## Requisito a
Responda com base no texto sobre a eleição do Papa Francisco:
(i) O que o Papa Bento XVI fez quando sentiu que suas forças faltavam?
(ii) Sob que duas formas a burocracia e a maldade incrustadas na Igreja se manifestam?
(iii) Pelo que o jovem Francisco de Assis agradecia a Deus com entusiasmo?

## Trecho do texto
□ □ □ □
A eleição do
Papa Francisco foi momento de profunda emoção para os católicos. Emoção porque
o Papa Bento XVI não morreu, renunciou quando sentiu que suas forças faltavam
ante os desafios da Igreja no nosso tempo. E os católicos acolheram seu novo
líder como alguém que irá enfrentar estes desafios. E o Papa Bento XVI teve pesados
desafios desde que assumiu. Ele é teólogo e professor brilhante. Apesar dos
gestos amáveis e fala doce teve uma missão difícil, quase impossível, de
substituir o carismático João Paulo II, uma figura humana extraordinária, um
quase místico e um comunicador sem comparação. E Bento XVI teve ainda um particular
desafio que desagrada qualquer intelectual do nível do agora Papa emérito,
enfrentar a burocracia e a maldade incrustada na Igreja sob a forma de
corrupção no Banco do Vaticano e pedofilia no clero. É preciso mais que vontade
férrea para uma missão destas, é necessário ter a alma fria de administrador
eficiente e possuir muita força física. E o Papa Bento não possuía nenhuma das
duas coisas. Sua renúncia foi testemunho de humildade, de consciência dos
próprios limites e confiança de que Deus encontraria um modo de inspirar a
Igreja depois de seu gesto.
O Papa
Francisco chega para enfrentar estes desafios e muitos outros. Para a
burocracia corrupta da Santa Sé anuncia uma Igreja pobre, sem ostentação. E
lembra em seu nome um dos mais queridos santos da Igreja Católica: o pobre de
Assis. O jovem Francisco cuja experiência de Deus o fez migrar para níveis
elevados de espiritualidade. Um patamar onde a fome e a sede quase não o
alcançavam, e a tentação do poder e da riqueza nem sequer se aproximavam. Um
jovem que agradecia com entusiasmo a Deus pelo pão simples sobre a mesa e pela
roupa singela que o protegia do frio. Francisco de Assis é modelo de
espiritualidade e bondade em conformidade com os ideais do evangelho. Ele soube
viver o Reino de Deus no amor aos outros e na simplicidade.
□ □ □ □
Dados de localização de palavras e elementos:

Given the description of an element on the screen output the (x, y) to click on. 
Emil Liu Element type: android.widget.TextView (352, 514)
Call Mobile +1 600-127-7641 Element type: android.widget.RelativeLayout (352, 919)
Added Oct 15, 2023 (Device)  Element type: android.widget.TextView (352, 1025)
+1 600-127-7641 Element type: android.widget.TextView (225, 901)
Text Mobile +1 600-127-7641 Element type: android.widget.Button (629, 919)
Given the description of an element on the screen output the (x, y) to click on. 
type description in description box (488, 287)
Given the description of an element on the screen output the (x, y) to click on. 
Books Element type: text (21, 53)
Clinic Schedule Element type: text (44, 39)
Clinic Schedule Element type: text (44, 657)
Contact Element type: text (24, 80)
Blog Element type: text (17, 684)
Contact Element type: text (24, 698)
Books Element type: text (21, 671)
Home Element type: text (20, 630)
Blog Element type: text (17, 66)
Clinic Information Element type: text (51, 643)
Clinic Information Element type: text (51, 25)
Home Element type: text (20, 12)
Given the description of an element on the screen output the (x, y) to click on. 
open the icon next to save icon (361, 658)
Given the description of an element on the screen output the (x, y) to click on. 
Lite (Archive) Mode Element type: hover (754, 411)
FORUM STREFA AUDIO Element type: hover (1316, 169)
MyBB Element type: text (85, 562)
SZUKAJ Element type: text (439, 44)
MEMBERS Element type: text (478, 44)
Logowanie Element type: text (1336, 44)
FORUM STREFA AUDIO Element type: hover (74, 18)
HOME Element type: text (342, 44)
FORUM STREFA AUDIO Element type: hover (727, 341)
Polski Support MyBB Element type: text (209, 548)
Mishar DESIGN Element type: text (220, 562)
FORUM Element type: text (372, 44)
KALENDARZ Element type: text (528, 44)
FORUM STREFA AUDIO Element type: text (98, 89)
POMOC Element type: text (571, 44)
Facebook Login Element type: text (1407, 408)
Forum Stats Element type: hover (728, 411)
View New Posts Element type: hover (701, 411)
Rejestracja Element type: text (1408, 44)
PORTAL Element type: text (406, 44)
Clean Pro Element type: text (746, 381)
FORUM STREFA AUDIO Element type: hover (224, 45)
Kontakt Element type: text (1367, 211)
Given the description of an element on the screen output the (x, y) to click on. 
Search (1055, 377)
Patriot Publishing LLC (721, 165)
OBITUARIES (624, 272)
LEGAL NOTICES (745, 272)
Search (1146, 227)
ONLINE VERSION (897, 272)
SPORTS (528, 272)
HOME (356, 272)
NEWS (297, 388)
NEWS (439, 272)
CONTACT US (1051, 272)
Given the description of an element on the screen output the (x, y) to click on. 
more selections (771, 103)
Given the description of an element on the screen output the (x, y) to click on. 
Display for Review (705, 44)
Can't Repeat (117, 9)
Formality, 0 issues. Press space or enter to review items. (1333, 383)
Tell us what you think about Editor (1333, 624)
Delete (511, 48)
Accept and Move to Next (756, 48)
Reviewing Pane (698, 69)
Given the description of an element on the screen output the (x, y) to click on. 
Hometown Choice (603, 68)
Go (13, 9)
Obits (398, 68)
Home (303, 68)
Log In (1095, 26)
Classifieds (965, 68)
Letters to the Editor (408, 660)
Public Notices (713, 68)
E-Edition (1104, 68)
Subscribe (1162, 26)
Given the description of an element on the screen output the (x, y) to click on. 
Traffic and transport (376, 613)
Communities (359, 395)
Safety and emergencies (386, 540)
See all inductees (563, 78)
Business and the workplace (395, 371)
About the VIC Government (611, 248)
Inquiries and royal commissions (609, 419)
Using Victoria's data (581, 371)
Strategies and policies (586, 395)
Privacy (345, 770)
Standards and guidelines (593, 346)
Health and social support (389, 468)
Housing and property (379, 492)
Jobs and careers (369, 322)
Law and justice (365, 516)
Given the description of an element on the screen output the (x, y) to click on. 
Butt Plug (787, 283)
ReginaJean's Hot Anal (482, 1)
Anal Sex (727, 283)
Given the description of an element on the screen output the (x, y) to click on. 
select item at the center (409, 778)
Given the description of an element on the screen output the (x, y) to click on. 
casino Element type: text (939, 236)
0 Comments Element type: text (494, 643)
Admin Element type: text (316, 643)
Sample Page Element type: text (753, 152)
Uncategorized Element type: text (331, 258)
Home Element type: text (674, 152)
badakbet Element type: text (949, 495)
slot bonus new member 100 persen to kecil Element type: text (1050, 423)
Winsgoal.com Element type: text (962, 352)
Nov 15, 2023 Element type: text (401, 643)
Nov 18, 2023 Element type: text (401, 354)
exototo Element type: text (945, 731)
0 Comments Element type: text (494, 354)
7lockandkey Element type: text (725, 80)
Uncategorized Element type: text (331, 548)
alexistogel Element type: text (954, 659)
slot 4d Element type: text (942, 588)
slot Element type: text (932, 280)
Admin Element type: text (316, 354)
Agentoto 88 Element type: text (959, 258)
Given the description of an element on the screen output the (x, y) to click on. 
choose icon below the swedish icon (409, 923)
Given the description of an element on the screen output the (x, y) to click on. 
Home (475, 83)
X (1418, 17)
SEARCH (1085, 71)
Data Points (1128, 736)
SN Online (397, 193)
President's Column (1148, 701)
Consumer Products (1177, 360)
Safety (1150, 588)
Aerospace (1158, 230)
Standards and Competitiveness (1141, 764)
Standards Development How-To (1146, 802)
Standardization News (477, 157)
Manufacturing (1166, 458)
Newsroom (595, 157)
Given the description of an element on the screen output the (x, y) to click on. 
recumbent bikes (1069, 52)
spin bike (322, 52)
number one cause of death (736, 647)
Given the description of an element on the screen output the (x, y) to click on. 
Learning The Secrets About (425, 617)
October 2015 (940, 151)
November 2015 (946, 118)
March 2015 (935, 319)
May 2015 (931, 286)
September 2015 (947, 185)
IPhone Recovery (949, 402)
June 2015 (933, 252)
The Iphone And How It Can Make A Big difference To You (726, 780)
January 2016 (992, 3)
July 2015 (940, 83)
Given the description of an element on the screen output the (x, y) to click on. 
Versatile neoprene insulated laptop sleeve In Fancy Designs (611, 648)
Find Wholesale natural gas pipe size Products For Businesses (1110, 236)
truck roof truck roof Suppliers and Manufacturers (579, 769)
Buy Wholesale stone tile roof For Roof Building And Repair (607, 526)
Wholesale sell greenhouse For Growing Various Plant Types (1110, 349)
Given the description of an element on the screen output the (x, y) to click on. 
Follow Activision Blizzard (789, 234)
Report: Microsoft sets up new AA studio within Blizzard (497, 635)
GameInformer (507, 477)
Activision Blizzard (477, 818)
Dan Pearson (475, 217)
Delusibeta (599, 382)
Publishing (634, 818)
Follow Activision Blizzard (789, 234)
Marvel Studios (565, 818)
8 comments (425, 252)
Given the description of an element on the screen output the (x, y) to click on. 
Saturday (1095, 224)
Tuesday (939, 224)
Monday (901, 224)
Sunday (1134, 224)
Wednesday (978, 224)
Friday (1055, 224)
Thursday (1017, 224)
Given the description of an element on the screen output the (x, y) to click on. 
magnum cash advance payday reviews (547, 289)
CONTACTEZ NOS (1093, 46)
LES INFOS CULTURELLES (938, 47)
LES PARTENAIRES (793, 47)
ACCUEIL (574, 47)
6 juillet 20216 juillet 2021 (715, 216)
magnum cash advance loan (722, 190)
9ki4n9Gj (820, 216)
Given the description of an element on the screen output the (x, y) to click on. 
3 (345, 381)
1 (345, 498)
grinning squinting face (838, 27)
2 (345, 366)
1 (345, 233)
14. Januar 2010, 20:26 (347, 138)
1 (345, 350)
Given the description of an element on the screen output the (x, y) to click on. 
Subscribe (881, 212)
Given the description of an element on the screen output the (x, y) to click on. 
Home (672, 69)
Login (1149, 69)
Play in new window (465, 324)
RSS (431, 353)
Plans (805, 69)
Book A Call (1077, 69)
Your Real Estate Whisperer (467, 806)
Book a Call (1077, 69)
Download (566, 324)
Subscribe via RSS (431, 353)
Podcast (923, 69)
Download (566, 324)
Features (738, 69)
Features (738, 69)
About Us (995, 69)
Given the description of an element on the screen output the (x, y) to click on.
□ □ □ □
## Requisito b
Reproduza as entradas começando no início delas e terminando na linha que contém "Added Oct 15, 2023 (Device)  Element", trocando "Mobile" por "Celular" e mantendo todo o resto inalterado.

## Resposta completa a
(i) Renunciou.
(ii) Corrupção no Banco do Vaticano e pedofilia no clero.
(iii) Pelo pão simples sobre a mesa e pela roupa singela que o protegia do frio.

## Resposta completa b
Given the description of an element on the screen output the (x, y) to click on. 
Emil Liu Element type: android.widget.TextView (352, 514)
Call Celular +1 600-127-7641 Element type: android.widget.RelativeLayout (352, 919)
Added Oct 15, 2023 (Device)  Element type: android.widget.TextView (352, 1025)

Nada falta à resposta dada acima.